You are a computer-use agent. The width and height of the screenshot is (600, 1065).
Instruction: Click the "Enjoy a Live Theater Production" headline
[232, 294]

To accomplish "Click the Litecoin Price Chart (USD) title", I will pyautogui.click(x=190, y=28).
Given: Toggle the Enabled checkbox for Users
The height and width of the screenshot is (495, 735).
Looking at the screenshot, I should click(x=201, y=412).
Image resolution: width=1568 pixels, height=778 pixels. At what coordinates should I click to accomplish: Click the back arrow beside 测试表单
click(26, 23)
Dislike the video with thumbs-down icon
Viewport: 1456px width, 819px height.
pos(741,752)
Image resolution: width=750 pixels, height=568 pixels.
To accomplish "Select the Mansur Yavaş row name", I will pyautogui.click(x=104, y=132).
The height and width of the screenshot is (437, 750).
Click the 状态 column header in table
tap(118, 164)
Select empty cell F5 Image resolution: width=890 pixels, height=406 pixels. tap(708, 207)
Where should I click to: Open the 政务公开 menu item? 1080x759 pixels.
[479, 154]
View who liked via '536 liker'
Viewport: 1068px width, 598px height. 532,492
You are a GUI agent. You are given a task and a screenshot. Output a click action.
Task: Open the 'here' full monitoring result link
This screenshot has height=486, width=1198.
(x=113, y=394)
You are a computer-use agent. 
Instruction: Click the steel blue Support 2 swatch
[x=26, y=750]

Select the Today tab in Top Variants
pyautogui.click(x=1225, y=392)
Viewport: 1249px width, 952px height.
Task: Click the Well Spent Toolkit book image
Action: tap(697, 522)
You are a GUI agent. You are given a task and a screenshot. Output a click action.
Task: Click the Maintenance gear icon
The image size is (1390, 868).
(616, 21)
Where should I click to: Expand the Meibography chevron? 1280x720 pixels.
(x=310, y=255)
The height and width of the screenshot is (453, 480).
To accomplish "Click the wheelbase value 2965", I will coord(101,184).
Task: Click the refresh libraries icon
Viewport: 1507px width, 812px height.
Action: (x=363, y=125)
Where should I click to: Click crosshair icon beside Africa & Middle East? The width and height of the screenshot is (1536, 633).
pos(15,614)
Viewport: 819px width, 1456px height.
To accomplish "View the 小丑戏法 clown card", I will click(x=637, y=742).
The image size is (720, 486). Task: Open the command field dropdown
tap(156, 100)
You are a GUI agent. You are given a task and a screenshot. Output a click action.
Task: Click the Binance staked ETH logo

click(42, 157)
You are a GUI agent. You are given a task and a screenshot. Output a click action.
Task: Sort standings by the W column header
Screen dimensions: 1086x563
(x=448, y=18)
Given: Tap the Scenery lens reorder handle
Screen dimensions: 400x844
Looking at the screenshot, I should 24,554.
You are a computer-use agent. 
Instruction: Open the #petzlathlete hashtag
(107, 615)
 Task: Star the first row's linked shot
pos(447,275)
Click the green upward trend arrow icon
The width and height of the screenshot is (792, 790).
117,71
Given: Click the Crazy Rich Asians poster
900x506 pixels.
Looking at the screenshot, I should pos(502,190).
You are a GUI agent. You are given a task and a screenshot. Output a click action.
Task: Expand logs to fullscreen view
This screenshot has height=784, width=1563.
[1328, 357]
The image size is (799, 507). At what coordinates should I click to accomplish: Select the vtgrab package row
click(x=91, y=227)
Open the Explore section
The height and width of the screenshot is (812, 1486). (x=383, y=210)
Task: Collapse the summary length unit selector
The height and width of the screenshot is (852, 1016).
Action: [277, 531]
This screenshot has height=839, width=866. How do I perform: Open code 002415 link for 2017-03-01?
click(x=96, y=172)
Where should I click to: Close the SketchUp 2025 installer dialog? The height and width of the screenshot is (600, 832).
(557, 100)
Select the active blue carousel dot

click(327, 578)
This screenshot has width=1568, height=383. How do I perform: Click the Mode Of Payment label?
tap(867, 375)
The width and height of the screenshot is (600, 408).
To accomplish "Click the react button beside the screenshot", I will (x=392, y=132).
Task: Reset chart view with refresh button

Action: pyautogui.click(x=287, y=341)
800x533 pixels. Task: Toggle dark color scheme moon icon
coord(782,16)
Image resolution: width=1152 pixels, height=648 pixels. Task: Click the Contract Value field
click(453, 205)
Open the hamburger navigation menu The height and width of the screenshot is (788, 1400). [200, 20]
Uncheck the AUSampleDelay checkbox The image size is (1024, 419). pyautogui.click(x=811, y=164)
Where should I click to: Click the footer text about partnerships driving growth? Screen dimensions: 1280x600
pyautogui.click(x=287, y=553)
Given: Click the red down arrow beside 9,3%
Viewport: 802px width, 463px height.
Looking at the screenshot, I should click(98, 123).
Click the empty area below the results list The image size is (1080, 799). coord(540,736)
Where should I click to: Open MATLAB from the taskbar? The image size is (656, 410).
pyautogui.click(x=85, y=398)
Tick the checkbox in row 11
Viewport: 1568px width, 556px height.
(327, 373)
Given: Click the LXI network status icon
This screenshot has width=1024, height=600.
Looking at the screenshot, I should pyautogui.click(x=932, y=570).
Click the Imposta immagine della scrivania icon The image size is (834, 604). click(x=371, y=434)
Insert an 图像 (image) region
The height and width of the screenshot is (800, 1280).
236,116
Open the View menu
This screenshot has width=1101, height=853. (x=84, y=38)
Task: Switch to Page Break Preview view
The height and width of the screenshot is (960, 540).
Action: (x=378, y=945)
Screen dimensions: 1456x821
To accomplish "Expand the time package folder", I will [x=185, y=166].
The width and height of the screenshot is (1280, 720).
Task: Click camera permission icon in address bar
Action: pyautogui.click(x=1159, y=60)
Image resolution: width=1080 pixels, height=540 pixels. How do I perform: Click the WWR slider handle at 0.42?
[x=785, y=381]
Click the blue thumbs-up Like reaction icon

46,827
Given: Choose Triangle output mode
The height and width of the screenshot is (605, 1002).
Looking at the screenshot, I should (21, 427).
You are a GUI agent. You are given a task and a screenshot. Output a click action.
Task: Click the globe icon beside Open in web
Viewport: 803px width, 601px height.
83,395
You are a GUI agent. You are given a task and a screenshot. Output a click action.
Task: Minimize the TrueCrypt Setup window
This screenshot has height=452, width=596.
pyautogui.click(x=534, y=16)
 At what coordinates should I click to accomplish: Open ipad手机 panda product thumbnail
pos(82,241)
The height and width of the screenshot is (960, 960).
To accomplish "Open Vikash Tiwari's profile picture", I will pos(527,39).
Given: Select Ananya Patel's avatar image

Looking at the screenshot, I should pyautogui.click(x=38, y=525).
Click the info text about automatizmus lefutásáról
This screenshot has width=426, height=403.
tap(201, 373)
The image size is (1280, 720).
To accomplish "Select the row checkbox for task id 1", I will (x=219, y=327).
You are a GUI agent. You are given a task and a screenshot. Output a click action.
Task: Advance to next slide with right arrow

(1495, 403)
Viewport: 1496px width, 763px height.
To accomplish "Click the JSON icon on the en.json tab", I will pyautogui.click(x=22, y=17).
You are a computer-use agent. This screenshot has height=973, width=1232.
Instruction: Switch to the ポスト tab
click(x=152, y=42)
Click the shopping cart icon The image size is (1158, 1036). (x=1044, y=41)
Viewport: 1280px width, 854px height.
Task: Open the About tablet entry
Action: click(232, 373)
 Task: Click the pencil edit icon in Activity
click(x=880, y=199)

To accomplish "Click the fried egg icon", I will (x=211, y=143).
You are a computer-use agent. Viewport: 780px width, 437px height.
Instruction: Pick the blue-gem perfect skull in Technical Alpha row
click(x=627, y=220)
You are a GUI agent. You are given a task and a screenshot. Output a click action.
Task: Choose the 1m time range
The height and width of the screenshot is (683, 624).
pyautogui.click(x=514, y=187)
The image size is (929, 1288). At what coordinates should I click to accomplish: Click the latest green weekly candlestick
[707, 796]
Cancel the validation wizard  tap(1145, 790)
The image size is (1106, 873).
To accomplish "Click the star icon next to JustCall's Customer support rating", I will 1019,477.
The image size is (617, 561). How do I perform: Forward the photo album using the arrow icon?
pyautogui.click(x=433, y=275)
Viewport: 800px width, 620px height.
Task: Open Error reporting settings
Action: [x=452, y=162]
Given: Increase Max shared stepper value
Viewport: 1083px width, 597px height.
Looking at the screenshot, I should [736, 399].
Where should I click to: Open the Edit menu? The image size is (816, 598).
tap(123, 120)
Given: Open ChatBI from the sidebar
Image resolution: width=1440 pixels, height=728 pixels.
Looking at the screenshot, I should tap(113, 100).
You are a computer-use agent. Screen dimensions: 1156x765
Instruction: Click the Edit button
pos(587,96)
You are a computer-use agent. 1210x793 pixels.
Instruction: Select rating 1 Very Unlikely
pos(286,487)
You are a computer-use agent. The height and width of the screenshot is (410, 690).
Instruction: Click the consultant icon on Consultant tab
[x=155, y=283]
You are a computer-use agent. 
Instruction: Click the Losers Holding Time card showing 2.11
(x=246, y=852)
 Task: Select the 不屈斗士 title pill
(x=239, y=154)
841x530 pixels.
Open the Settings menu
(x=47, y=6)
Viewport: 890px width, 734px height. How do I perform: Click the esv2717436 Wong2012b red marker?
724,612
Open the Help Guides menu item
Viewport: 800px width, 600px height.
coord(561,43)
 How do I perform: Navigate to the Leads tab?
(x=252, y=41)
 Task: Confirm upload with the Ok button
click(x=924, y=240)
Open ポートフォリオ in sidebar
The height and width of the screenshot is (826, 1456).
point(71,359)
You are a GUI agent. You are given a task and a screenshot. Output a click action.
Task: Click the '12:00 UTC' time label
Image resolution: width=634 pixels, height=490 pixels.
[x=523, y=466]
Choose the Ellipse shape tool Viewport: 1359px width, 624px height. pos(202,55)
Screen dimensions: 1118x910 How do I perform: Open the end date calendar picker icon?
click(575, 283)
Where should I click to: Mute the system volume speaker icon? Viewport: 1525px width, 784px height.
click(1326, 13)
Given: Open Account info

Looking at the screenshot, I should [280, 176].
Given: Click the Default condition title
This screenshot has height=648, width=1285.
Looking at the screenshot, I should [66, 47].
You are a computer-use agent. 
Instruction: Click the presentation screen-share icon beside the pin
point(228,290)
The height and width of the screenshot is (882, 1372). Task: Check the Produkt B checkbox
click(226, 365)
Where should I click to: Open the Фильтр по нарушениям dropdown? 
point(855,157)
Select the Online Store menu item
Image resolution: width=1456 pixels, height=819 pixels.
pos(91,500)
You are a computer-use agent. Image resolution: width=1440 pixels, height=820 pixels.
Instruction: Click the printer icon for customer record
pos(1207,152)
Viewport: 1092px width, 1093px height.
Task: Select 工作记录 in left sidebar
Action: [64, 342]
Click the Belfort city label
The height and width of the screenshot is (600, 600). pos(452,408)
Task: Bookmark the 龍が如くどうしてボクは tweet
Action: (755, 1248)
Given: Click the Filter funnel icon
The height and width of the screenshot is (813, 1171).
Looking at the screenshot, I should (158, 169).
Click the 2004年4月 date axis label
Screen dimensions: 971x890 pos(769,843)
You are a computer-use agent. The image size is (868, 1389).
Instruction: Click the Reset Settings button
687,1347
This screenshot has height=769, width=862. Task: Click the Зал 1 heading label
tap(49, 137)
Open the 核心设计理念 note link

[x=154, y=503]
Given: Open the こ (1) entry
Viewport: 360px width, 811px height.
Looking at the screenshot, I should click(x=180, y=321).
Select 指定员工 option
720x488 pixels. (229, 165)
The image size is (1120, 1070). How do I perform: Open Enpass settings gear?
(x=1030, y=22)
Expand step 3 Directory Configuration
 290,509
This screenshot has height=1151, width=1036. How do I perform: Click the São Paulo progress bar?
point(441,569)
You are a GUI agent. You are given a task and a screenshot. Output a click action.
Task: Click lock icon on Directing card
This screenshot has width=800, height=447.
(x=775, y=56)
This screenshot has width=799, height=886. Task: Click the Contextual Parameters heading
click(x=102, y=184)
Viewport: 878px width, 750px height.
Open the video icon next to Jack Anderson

┄┄┄┄┄┄

What to work on:
Using the data above, report the number of lines that contain the string "Choose", and only that number.

Answer to this task:
3